Introduction
Python has an amazing progress bar library tqdm. In a for loop or a map statement, tqdm
allows the user to know how much time is needed for the loop to end. Though simple, this happens to be very useful when performing treatment on a dataset with hundreds of thousands of lines.
76%|████████████████████████████ | 7568/10000 [00:33<00:10, 229.00it/s]
[##############-------------------------] 38.00% ending in : 3.21s
Regarding machine learning pipelines, Python does a great job. However, it lacks the power of compiler. First, pre-treatment of the data is sometimes done using functions written in pure Python, not particularly fast.
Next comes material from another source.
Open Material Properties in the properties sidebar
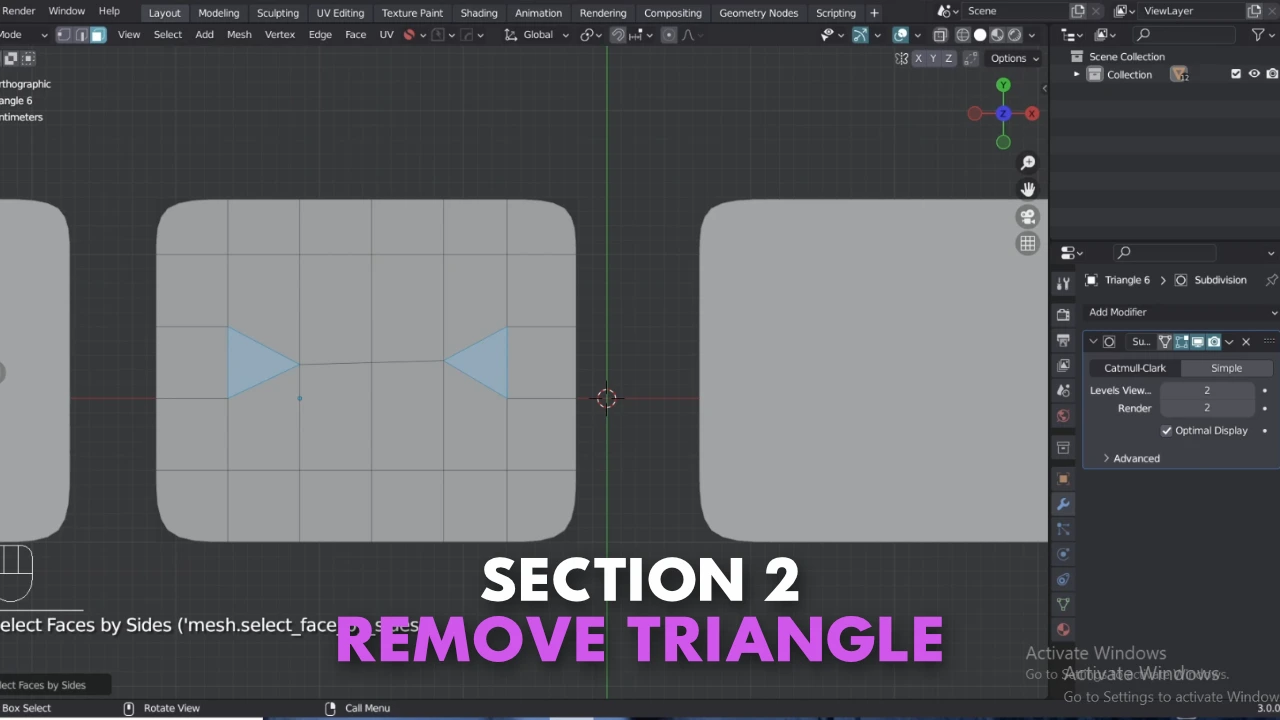This screenshot has width=1280, height=720. 1063,628
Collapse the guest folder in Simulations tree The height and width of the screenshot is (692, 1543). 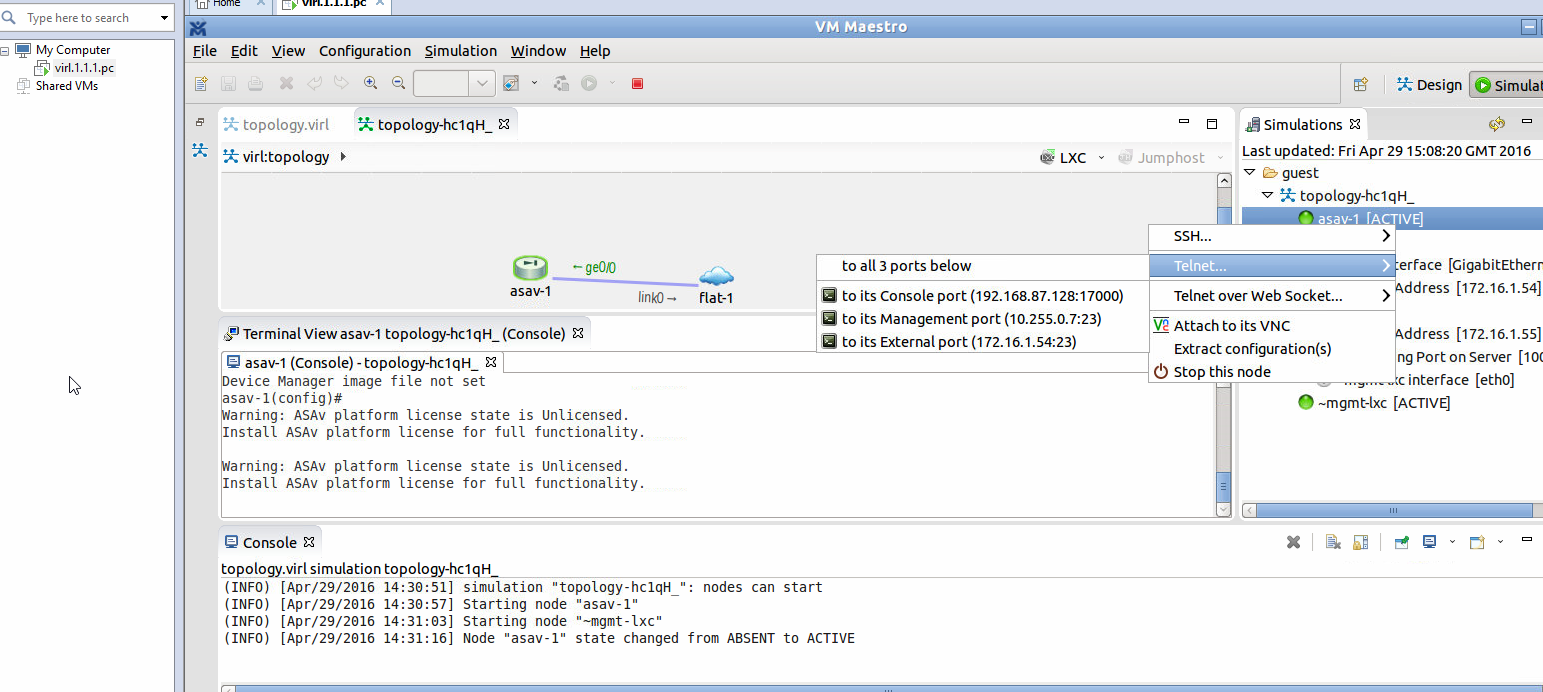(x=1248, y=172)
But more important, imagine the following pipeline in OCaml:
let new_text = my_text
|> Str.split
|> List.map fix_spelling
|> remove_stopwords
|> List.map vectorize
|> FloatArray.average
Maybe these functions do not really exist, but a sentence (my_text
) is splitted in a list of words, the spelling of each word is fixed (List.map fix_spelling
), the stopwords are removed, the words are vectorized (with something like word2vec) and at last, the list of vectorized words is averaged. It is pretty clear that we input a sentence (a string
) and return a float array
.
Now imagine that for some reason, the pipeline is misspelled in something like this:
let new_text = my_text
|> Str.split
|> List.map fix_spelling
|> List.map vectorize
|> remove_stopwords
|> FloatArray.average
The compiler would immediatly complain that remove_stopwords
does not apply to float array list
(but was expecting a string list
). On the other hand, depending on the implementation, it may take a while for the same program in Pyhton to realize that some steps cannot be performed.
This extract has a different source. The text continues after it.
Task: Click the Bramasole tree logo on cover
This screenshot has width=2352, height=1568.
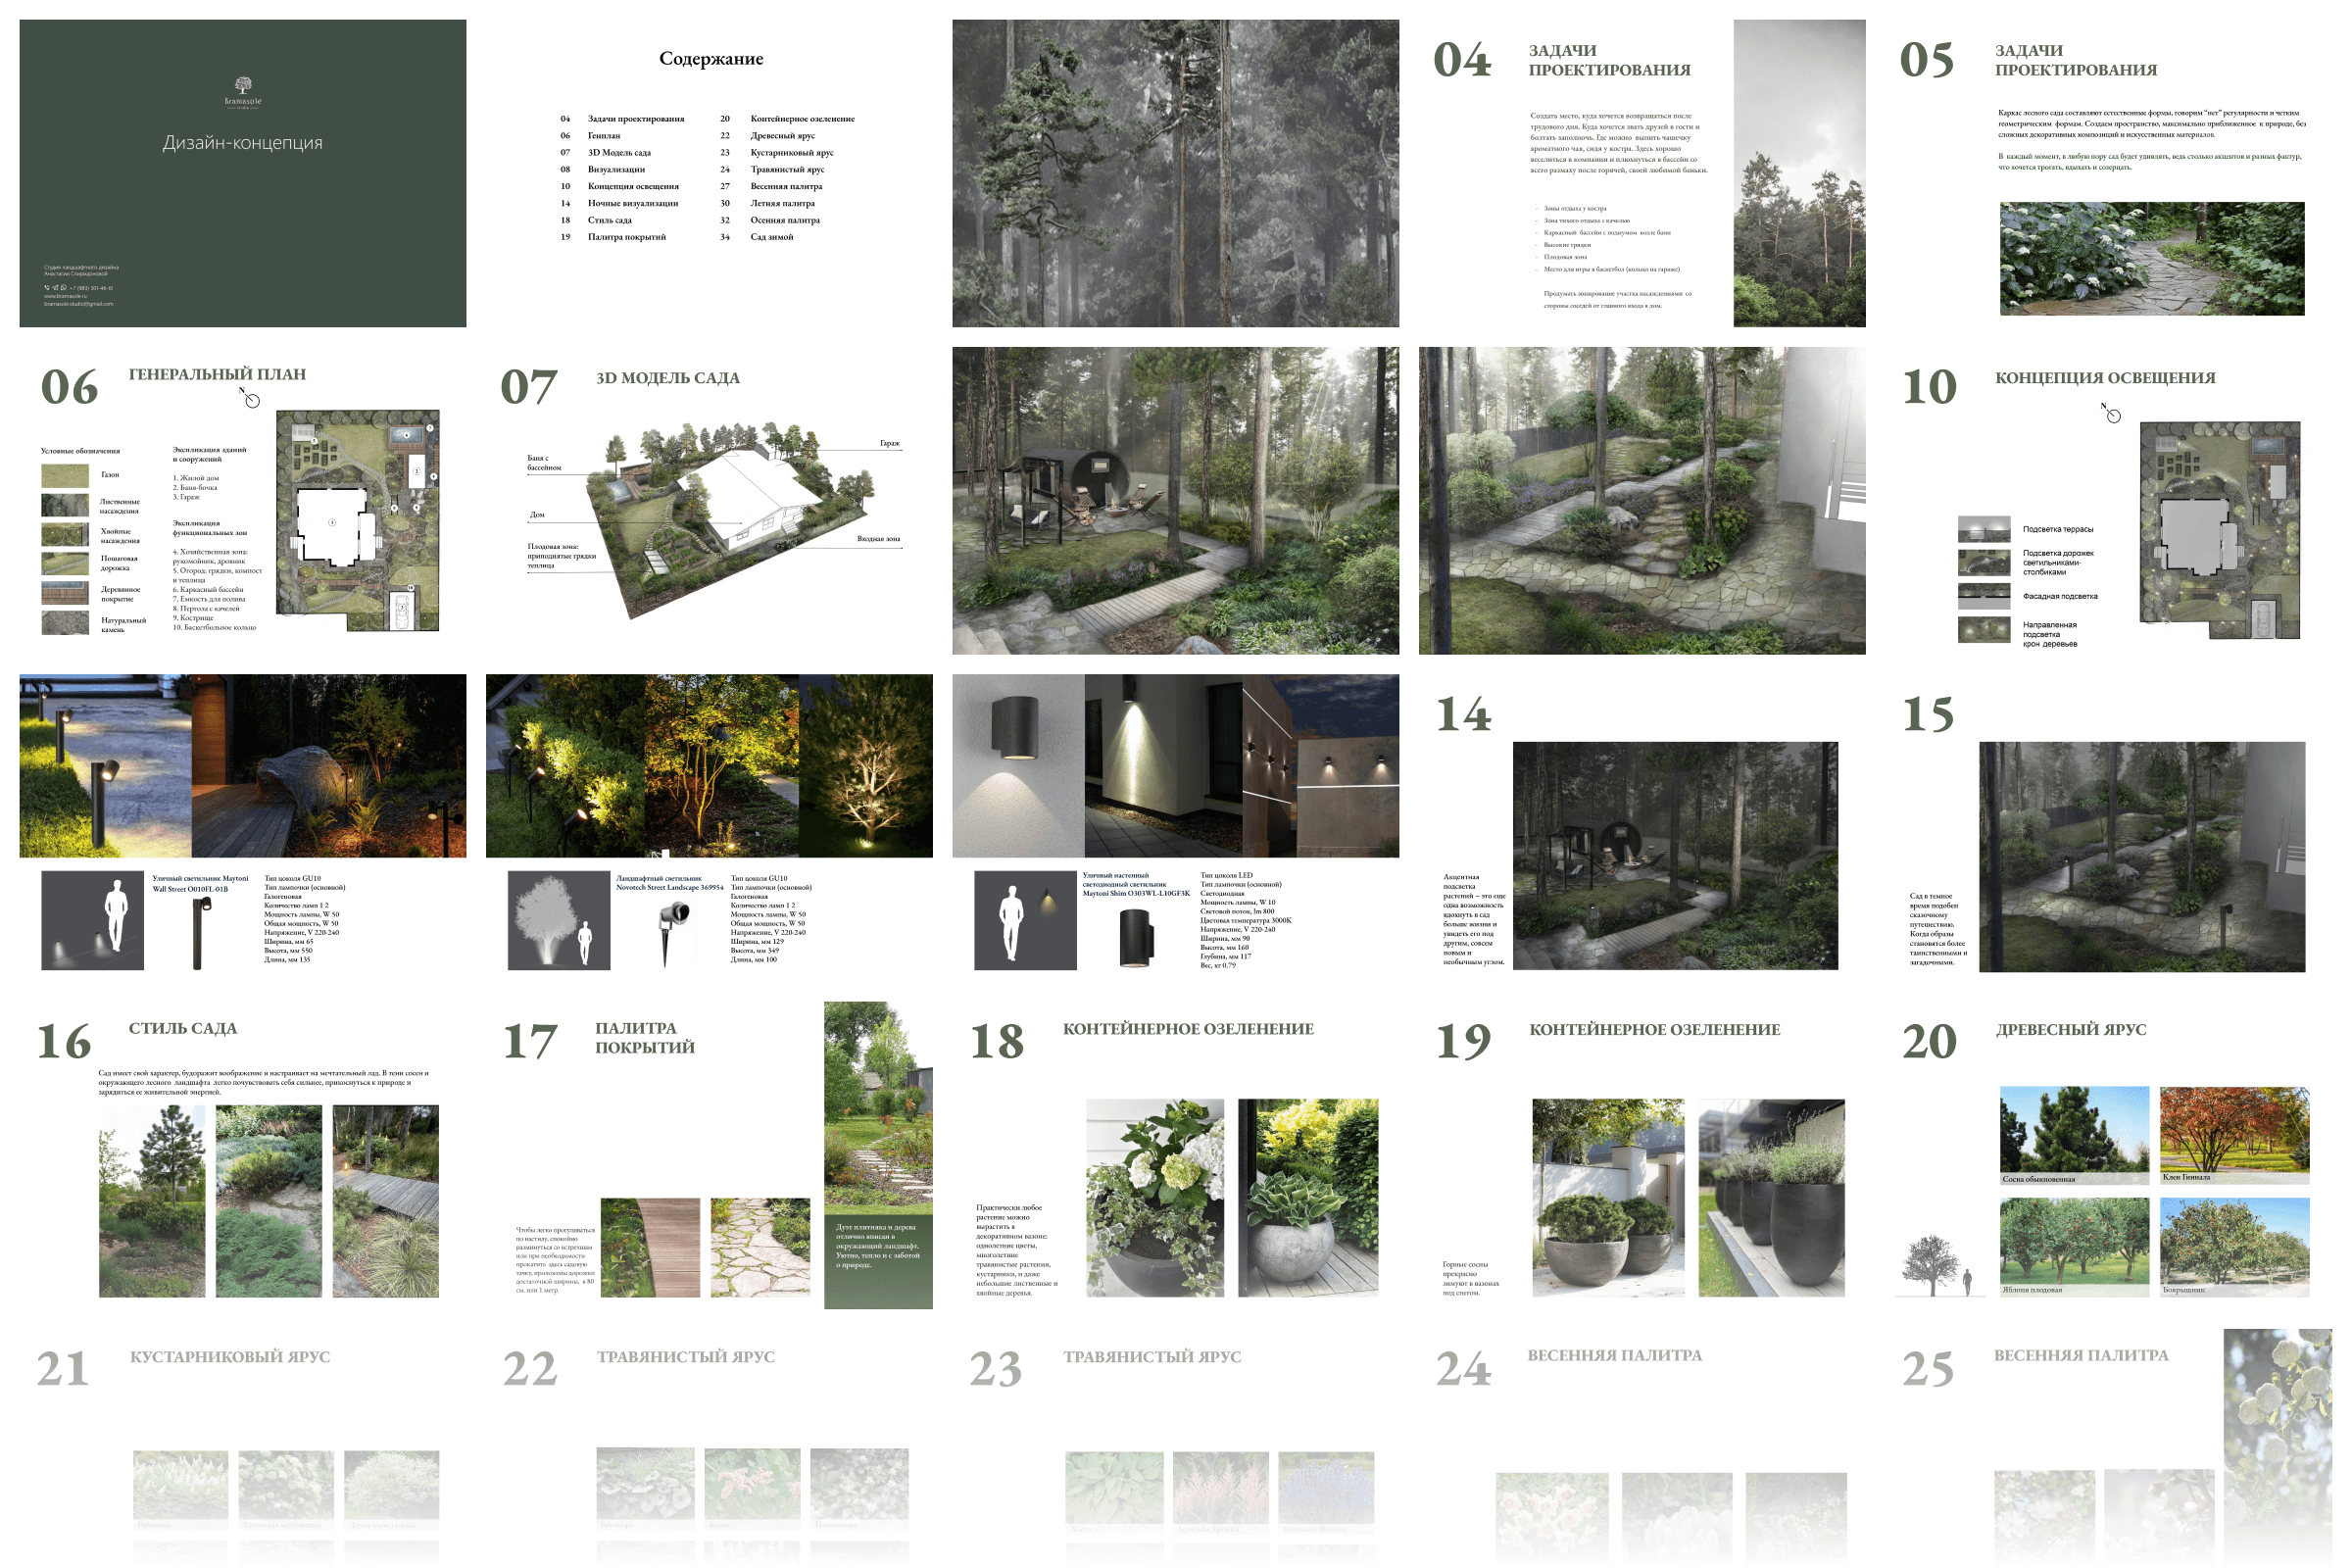Action: [x=243, y=86]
Therefore, I believe that OCaml could be an amazing fit for machine learning: the computing intensive libraries (random forests, SVMs…) can be implemented in another language (which is the case with scikit-learn) and the pipeline would be much more robust in OCaml.
As I love to use tqdm in Python, I wanted an OCaml equivalent.
OCaml functors
A functor is simply a module, which accepts another module as a parameter. Let’s look at the following module signature, a finite collection. It has a map
function, which transforms every element and a length
function. Note that length
could be inferred from map and a ref
. However, modules such as Seq allow infinite collections: they have a map function, but cannot evaluate the length of a sequence.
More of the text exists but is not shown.